## AIM OF THE EXERCISE
The records follow. Retype them without a single change.

BEGIN RECORD EXTRACTS

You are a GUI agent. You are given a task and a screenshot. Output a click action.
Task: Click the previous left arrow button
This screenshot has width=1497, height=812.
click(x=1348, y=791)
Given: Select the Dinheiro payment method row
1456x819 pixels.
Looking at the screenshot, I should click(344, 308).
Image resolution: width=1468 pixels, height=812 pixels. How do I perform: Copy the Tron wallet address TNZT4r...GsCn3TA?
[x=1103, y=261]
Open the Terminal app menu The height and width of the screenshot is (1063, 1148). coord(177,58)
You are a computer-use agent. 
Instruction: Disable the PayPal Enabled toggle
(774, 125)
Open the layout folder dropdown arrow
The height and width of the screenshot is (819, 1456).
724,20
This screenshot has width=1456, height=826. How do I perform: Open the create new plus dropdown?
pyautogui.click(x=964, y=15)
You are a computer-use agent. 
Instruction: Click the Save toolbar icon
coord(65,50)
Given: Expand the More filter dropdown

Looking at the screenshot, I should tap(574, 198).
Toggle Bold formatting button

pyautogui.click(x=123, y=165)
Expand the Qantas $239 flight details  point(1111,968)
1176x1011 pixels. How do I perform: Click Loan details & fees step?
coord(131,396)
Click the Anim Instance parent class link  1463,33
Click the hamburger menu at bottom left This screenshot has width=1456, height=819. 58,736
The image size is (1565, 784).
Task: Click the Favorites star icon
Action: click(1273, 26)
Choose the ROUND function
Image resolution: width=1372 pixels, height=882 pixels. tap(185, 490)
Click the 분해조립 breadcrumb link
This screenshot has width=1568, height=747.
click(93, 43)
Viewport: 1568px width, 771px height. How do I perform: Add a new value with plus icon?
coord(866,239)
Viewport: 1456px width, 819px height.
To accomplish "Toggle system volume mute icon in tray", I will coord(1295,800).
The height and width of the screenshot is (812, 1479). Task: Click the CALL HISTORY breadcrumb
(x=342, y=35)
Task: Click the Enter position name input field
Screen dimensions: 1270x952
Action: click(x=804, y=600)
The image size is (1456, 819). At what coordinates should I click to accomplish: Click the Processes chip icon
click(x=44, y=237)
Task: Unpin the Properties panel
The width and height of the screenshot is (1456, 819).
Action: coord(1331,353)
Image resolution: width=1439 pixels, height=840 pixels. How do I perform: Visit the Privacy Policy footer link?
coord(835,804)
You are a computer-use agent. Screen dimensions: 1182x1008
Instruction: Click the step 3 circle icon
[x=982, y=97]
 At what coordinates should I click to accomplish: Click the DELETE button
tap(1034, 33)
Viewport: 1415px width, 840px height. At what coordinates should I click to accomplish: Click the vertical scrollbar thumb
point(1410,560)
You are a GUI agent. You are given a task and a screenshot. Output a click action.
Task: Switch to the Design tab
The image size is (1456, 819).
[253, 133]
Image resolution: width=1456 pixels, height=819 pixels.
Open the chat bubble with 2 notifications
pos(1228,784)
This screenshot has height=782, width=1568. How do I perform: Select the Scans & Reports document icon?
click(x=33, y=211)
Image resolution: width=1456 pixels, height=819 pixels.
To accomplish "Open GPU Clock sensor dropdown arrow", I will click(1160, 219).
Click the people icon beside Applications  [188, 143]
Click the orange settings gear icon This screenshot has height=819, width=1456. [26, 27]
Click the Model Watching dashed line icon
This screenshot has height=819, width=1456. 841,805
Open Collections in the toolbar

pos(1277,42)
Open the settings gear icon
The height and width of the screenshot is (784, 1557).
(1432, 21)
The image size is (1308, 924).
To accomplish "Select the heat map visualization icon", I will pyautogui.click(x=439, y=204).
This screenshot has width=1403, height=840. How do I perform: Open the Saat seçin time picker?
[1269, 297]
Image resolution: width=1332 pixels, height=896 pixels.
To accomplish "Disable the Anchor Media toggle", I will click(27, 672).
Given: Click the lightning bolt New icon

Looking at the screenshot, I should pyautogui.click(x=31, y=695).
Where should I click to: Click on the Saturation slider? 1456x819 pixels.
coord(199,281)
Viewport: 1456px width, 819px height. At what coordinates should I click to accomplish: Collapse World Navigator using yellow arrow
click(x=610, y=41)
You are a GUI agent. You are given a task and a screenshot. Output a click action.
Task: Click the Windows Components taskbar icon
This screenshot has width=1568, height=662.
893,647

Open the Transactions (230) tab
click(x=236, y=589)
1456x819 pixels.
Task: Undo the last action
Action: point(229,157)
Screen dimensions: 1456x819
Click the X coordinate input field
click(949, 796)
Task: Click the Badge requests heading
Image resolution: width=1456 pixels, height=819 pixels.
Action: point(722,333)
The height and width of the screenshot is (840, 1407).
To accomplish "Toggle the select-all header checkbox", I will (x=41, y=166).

END RECORD EXTRACTS

## TASK RESPONSE
You are a GUI agent. You are given a task and a screenshot. Output a click action.
Task: Click the previous left arrow button
This screenshot has width=1497, height=812.
click(x=1348, y=791)
Given: Select the Dinheiro payment method row
1456x819 pixels.
Looking at the screenshot, I should click(344, 308).
Image resolution: width=1468 pixels, height=812 pixels. How do I perform: Copy the Tron wallet address TNZT4r...GsCn3TA?
[x=1103, y=261]
Open the Terminal app menu The height and width of the screenshot is (1063, 1148). coord(177,58)
You are a computer-use agent. 
Instruction: Disable the PayPal Enabled toggle
(774, 125)
Open the layout folder dropdown arrow
The height and width of the screenshot is (819, 1456).
724,20
This screenshot has width=1456, height=826. How do I perform: Open the create new plus dropdown?
pyautogui.click(x=964, y=15)
You are a computer-use agent. 
Instruction: Click the Save toolbar icon
coord(65,50)
Given: Expand the More filter dropdown

Looking at the screenshot, I should tap(574, 198).
Toggle Bold formatting button

pyautogui.click(x=123, y=165)
Expand the Qantas $239 flight details  point(1111,968)
1176x1011 pixels. How do I perform: Click Loan details & fees step?
coord(131,396)
Click the Anim Instance parent class link  1463,33
Click the hamburger menu at bottom left This screenshot has width=1456, height=819. 58,736
The image size is (1565, 784).
Task: Click the Favorites star icon
Action: click(1273, 26)
Choose the ROUND function
Image resolution: width=1372 pixels, height=882 pixels. tap(185, 490)
Click the 분해조립 breadcrumb link
This screenshot has width=1568, height=747.
click(93, 43)
Viewport: 1568px width, 771px height. How do I perform: Add a new value with plus icon?
coord(866,239)
Viewport: 1456px width, 819px height.
To accomplish "Toggle system volume mute icon in tray", I will coord(1295,800).
The height and width of the screenshot is (812, 1479). Task: Click the CALL HISTORY breadcrumb
(x=342, y=35)
Task: Click the Enter position name input field
Screen dimensions: 1270x952
Action: click(x=804, y=600)
The image size is (1456, 819). At what coordinates should I click to accomplish: Click the Processes chip icon
click(x=44, y=237)
Task: Unpin the Properties panel
The width and height of the screenshot is (1456, 819).
Action: coord(1331,353)
Image resolution: width=1439 pixels, height=840 pixels. How do I perform: Visit the Privacy Policy footer link?
coord(835,804)
You are a computer-use agent. Screen dimensions: 1182x1008
Instruction: Click the step 3 circle icon
[x=982, y=97]
 At what coordinates should I click to accomplish: Click the DELETE button
tap(1034, 33)
Viewport: 1415px width, 840px height. At what coordinates should I click to accomplish: Click the vertical scrollbar thumb
point(1410,560)
You are a GUI agent. You are given a task and a screenshot. Output a click action.
Task: Switch to the Design tab
The image size is (1456, 819).
[253, 133]
Image resolution: width=1456 pixels, height=819 pixels.
Open the chat bubble with 2 notifications
pos(1228,784)
This screenshot has height=782, width=1568. How do I perform: Select the Scans & Reports document icon?
click(x=33, y=211)
Image resolution: width=1456 pixels, height=819 pixels.
To accomplish "Open GPU Clock sensor dropdown arrow", I will click(1160, 219).
Click the people icon beside Applications  [188, 143]
Click the orange settings gear icon This screenshot has height=819, width=1456. [26, 27]
Click the Model Watching dashed line icon
This screenshot has height=819, width=1456. 841,805
Open Collections in the toolbar

pos(1277,42)
Open the settings gear icon
The height and width of the screenshot is (784, 1557).
(1432, 21)
The image size is (1308, 924).
To accomplish "Select the heat map visualization icon", I will pyautogui.click(x=439, y=204).
This screenshot has width=1403, height=840. How do I perform: Open the Saat seçin time picker?
[1269, 297]
Image resolution: width=1332 pixels, height=896 pixels.
To accomplish "Disable the Anchor Media toggle", I will click(27, 672).
Given: Click the lightning bolt New icon

Looking at the screenshot, I should pyautogui.click(x=31, y=695).
Where should I click to: Click on the Saturation slider? 1456x819 pixels.
coord(199,281)
Viewport: 1456px width, 819px height. At what coordinates should I click to accomplish: Collapse World Navigator using yellow arrow
click(x=610, y=41)
You are a GUI agent. You are given a task and a screenshot. Output a click action.
Task: Click the Windows Components taskbar icon
This screenshot has width=1568, height=662.
893,647

Open the Transactions (230) tab
click(x=236, y=589)
1456x819 pixels.
Task: Undo the last action
Action: point(229,157)
Screen dimensions: 1456x819
Click the X coordinate input field
click(949, 796)
Task: Click the Badge requests heading
Image resolution: width=1456 pixels, height=819 pixels.
Action: point(722,333)
The height and width of the screenshot is (840, 1407).
To accomplish "Toggle the select-all header checkbox", I will (x=41, y=166).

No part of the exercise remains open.